Their families in Ghana have since been informed and they have given consent for them to be buried in Saudi Arabia, Hajia Marian Cissey, Deputy Communications Director for Hajj Board has said.
In a radio interview with Neat FM, Thursday morning, Hajia Cissey said another elderly man has been admitted to a medical facility on Thursday.
In all, a total of 6350 pilgrims moved from Ghana to partake in the pilgrimage this year.
Responding to reports that some of the pilgrims have had to resort to sleeping outside under bridges, and that the Hajj Board did not make proper accommodation arrangements for them, Hajia Cissey explained the Saudi authorities were to blame for the situation.
She said even though the Saudi authorities were aware a total of 6350 Ghanaians were partaking in the Hajj, it was only two days before they moved to Mina that they indicated that they have decided to cut down on the quota given to every country because they have received an overwhelming number of pilgrims.
“In fact this generated a heated argument because we told them we signed an agreement and we were sending 6200 but they agreed to provide us with tents that will accommodate the number but they explained the situation was not peculiar to only Ghana and every country was effect. Some were short by 100, others 200, 300 so we had to manage.”
She said the treatment was not fair and the Hajj Board has registered a protest.
She said some pilgrims did not get beds so instead of sleeping in the tents provided at Arafat, they opted to sleep outside, some also said they wanted to enjoy the fresh air outside.
“The situation is not peculiar to Ghana but from the Saudi authorities who said the numbers were overwhelming and they could not make enough preparations to host them in tents. That is the explanation the Saudi authorities have given to us and said every country must adjust to the present condition.”
She said apart Arafat and Mina where pilgrims are supposed to sleep in tents as part of the Hajj, in other areas such as Madina and Mecca everybody had a hotel room to sleep.
Besides, she said some of the people seen in photographs and videos circulating on social media showing some pilgrims sleeping outside under bridges were indeed Ghanaians but were not part of the delegation that left Ghana.
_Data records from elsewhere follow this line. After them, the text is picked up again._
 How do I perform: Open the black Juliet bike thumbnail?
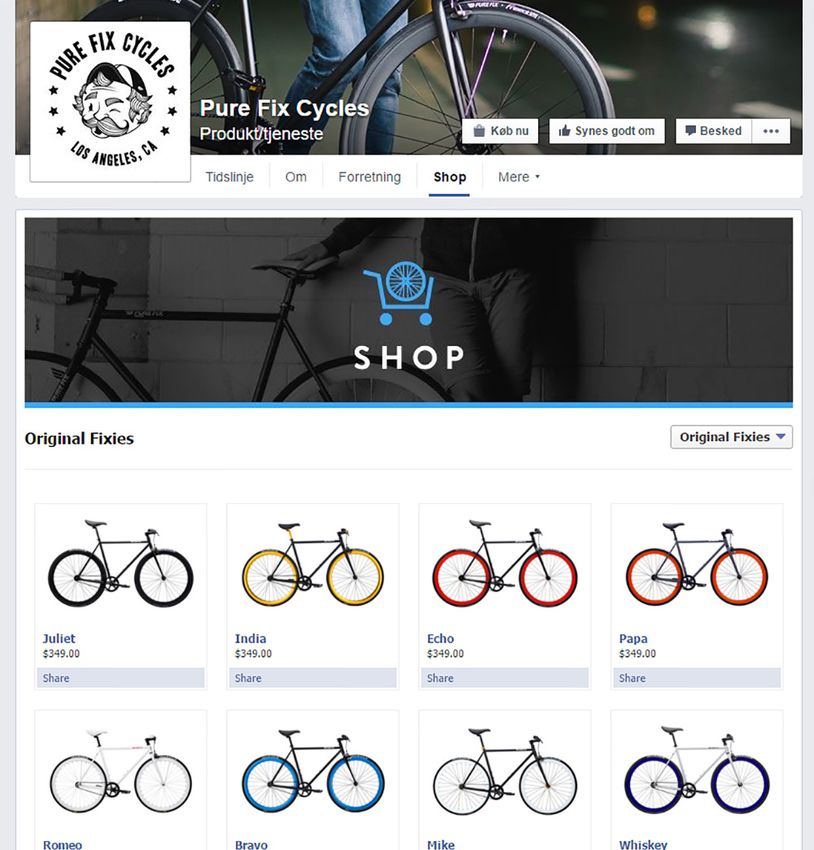tap(121, 563)
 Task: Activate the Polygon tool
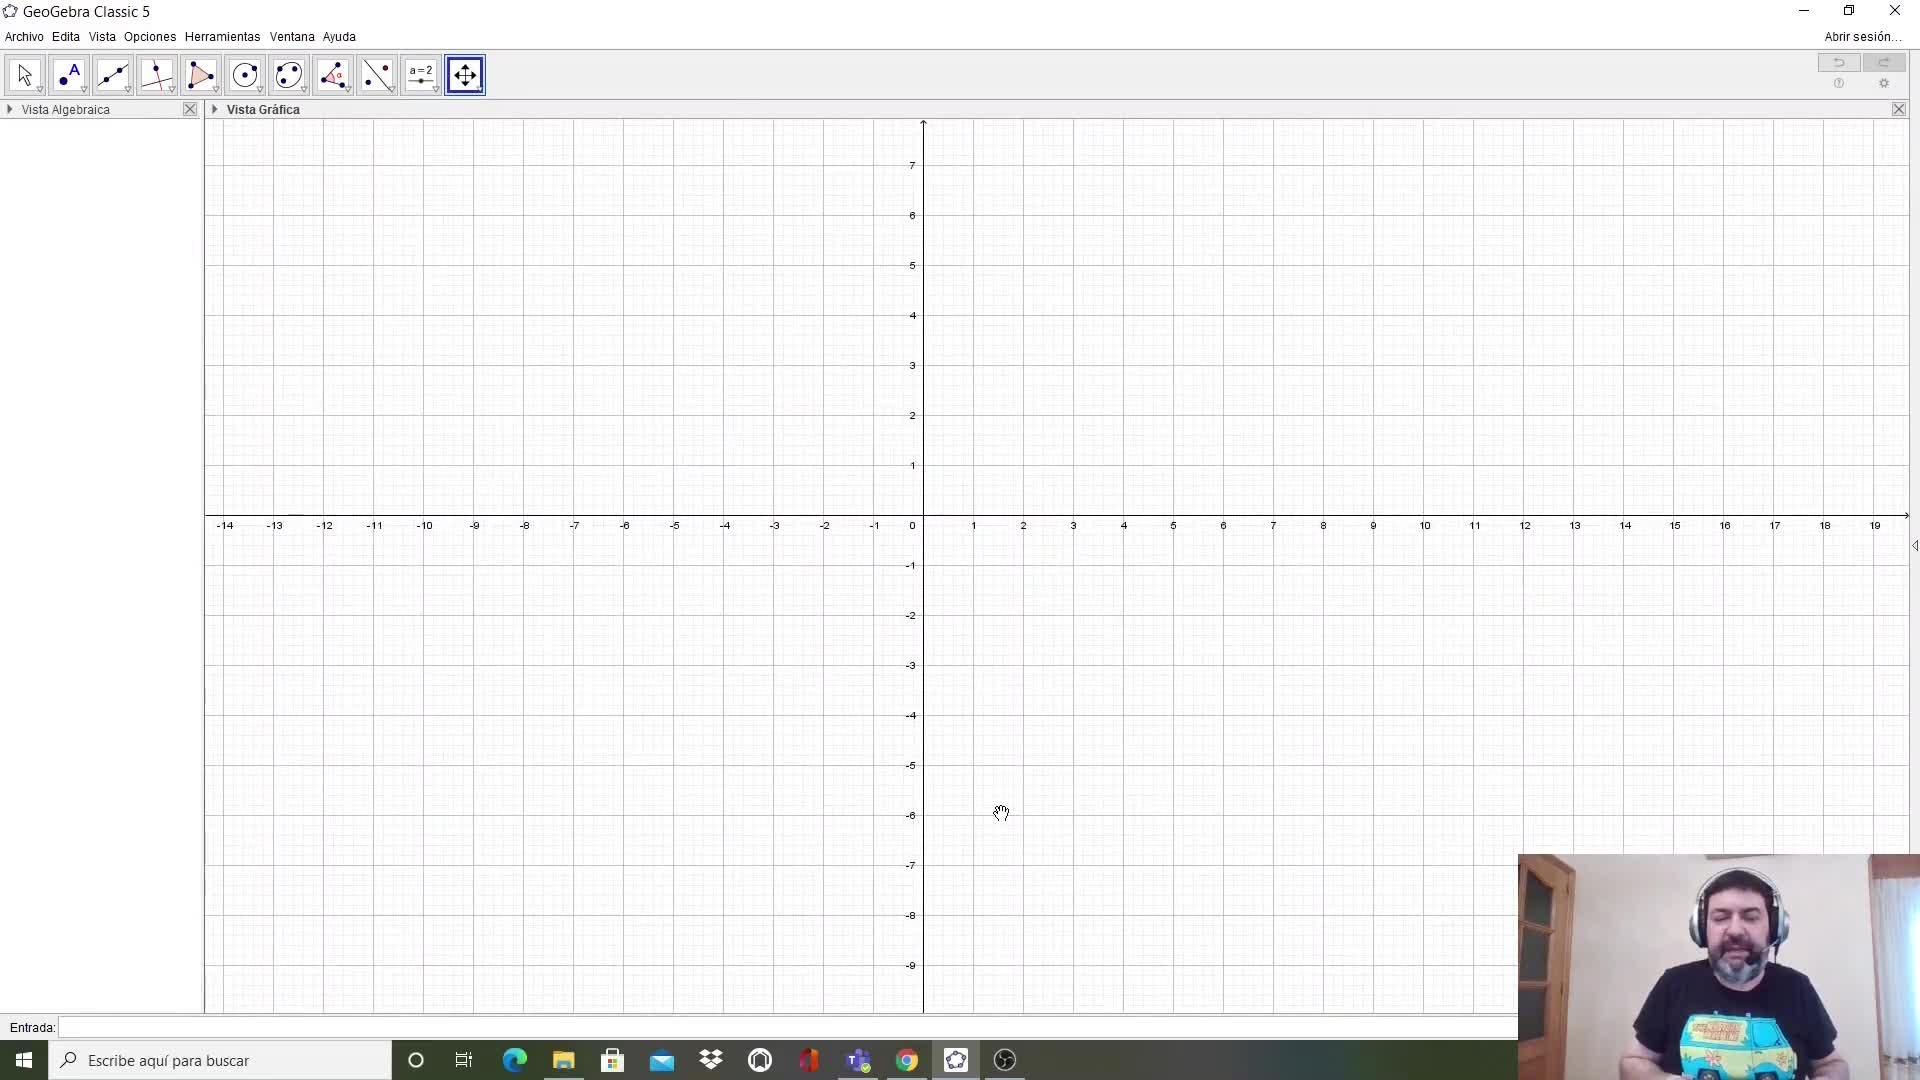[x=200, y=75]
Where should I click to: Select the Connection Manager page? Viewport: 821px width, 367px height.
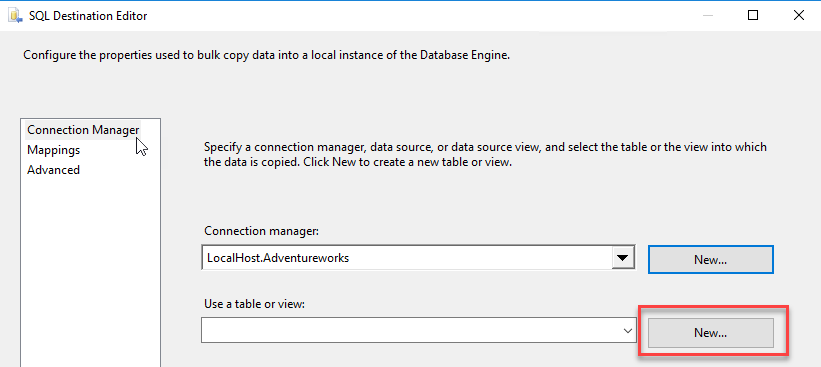click(x=83, y=130)
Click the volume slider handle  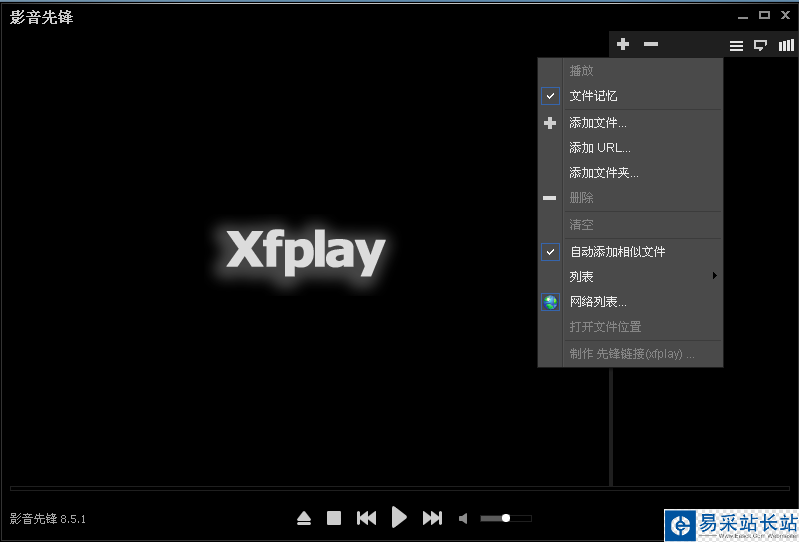point(506,518)

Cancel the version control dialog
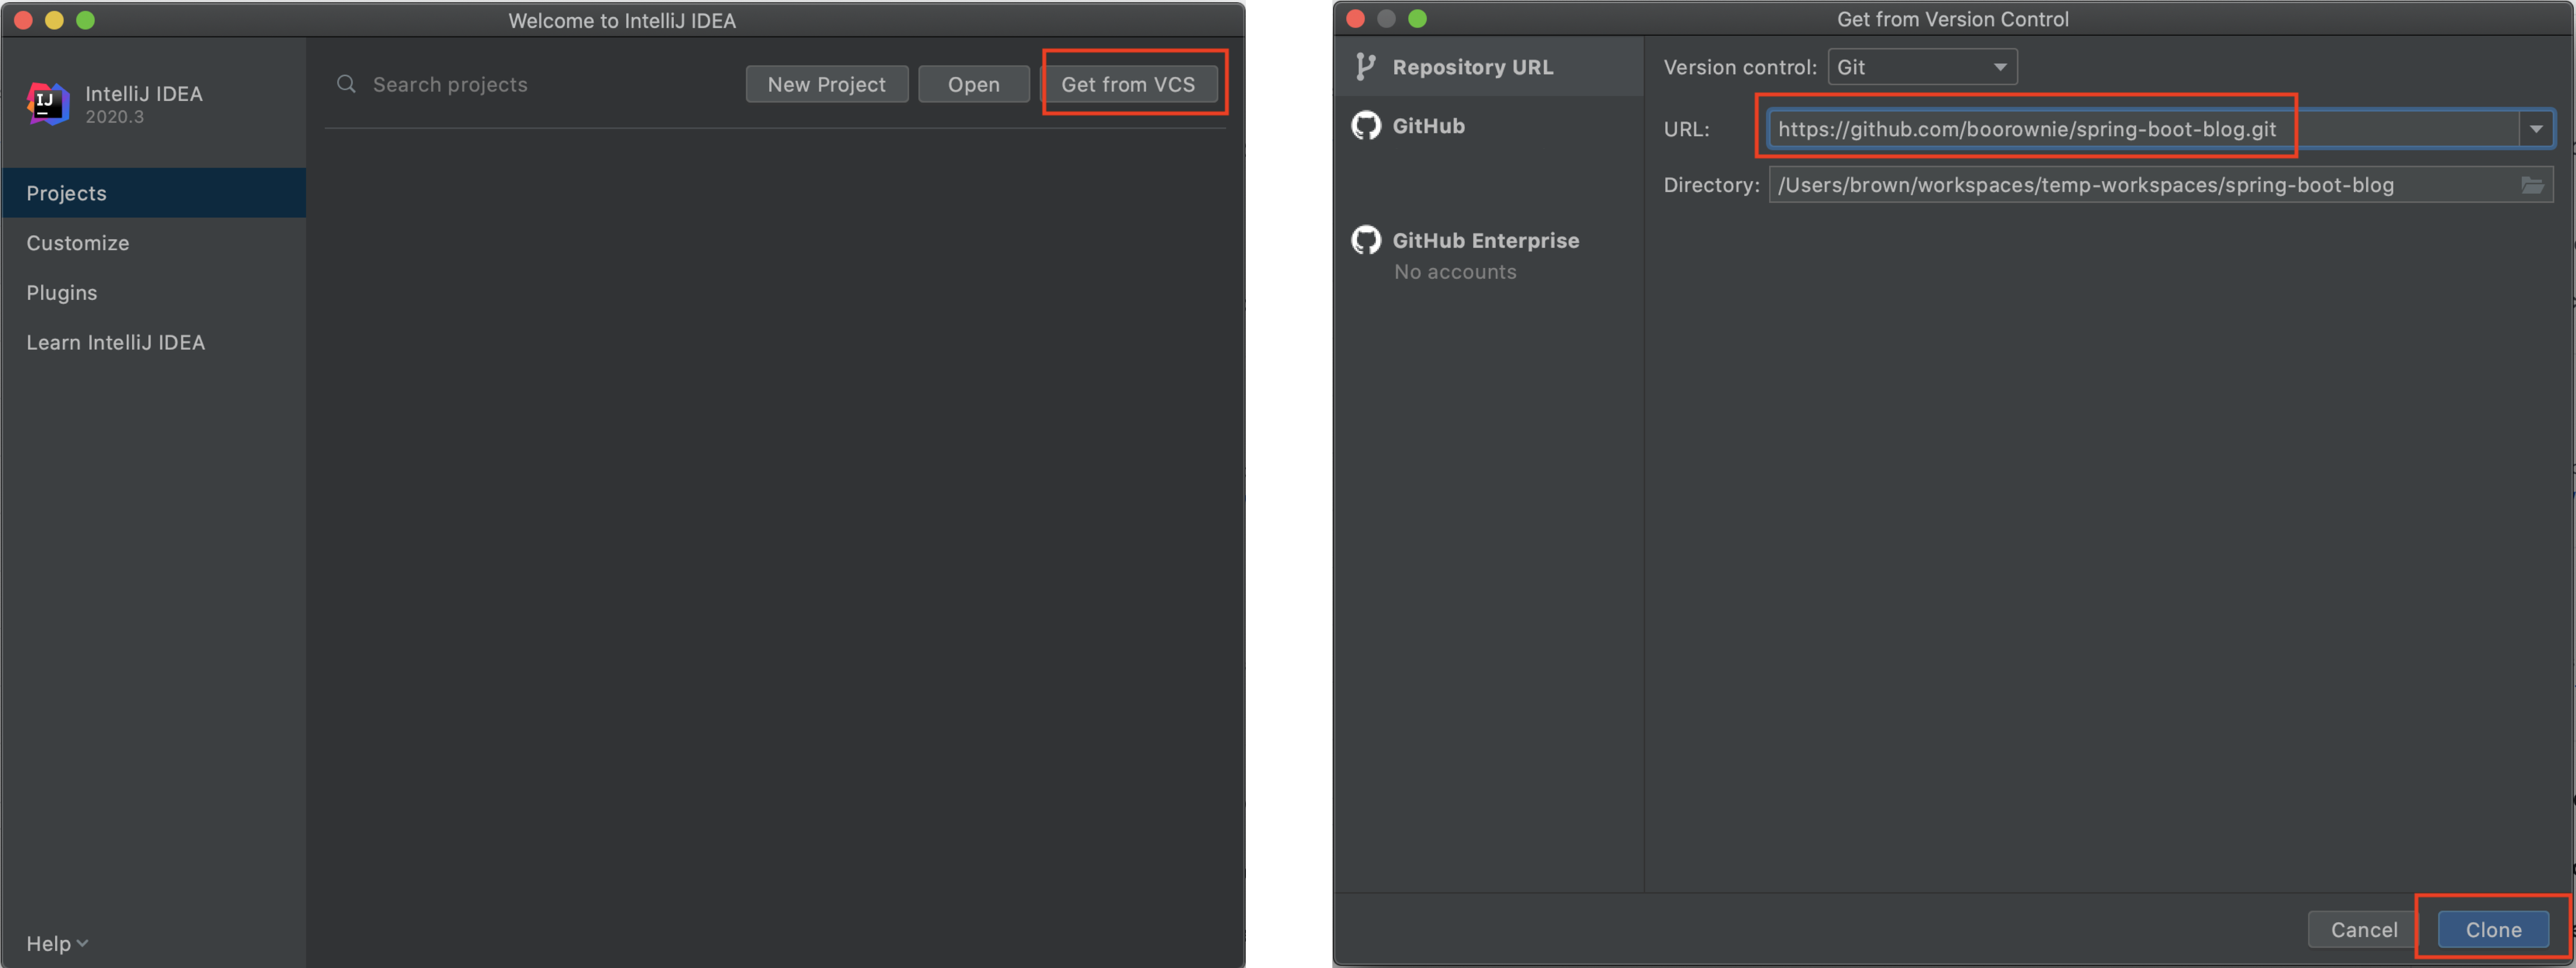(2363, 929)
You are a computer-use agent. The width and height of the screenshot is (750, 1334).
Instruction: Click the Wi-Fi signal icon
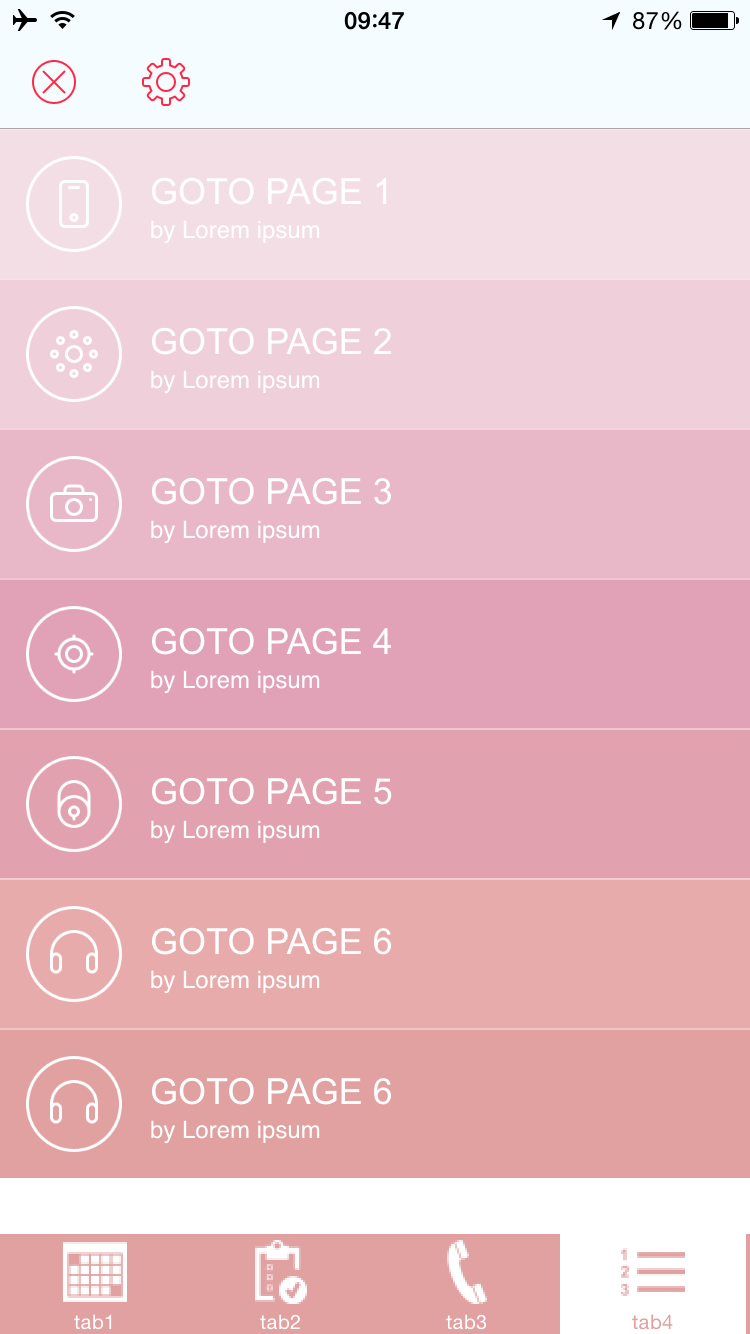pos(62,20)
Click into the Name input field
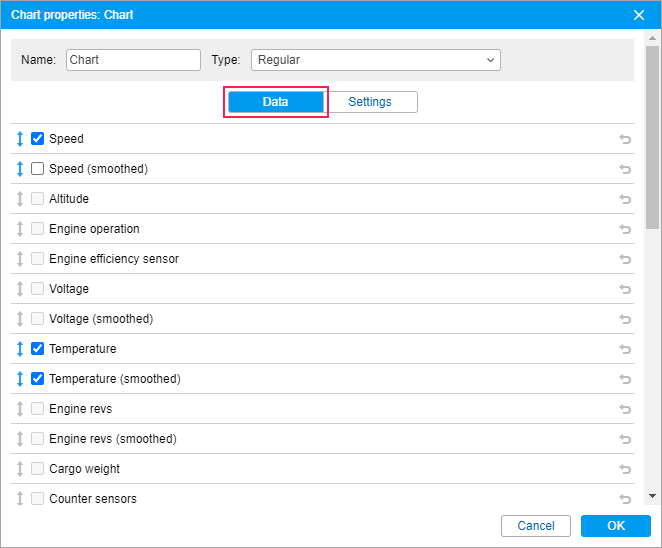 pyautogui.click(x=133, y=60)
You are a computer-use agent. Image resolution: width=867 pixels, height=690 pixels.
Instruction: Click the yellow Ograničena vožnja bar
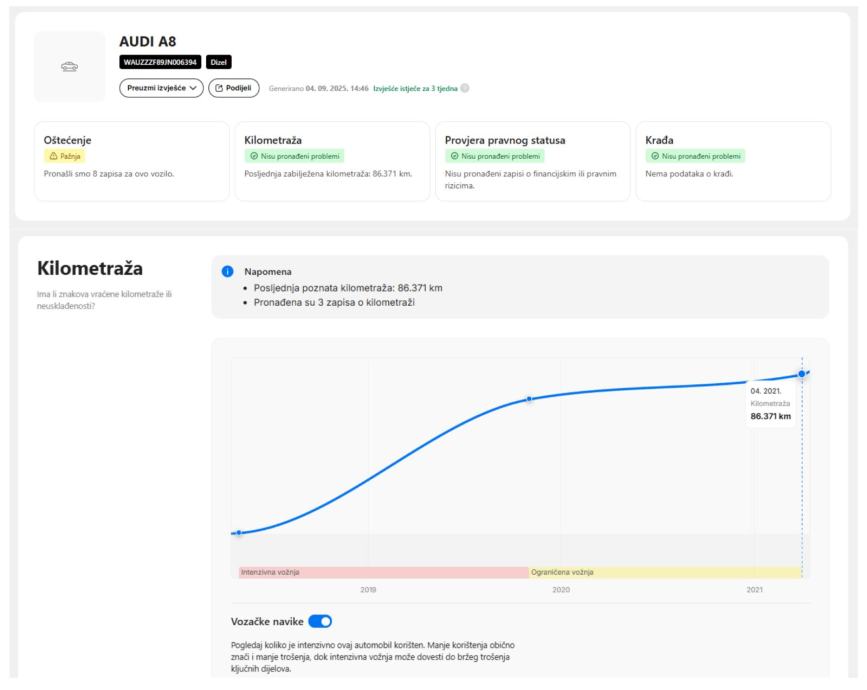[x=665, y=572]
Some of them live in Saudi Arabia and hence the Hajj Board was not responsible for making accommodation arrangements for them, Hajia Cissey explained.
She said that is a problem every Hajj Board will have to grapple with because such people are not permitted to enter the Ghanaian tents.
She said Hajj was not a tourist vacation but a religious exercise that is rigorous, “because you have to go through all the processes the Prophet went through, it is for the fit and able… you have traveled on foot, you have to travel on camel back to embark on religious exercise.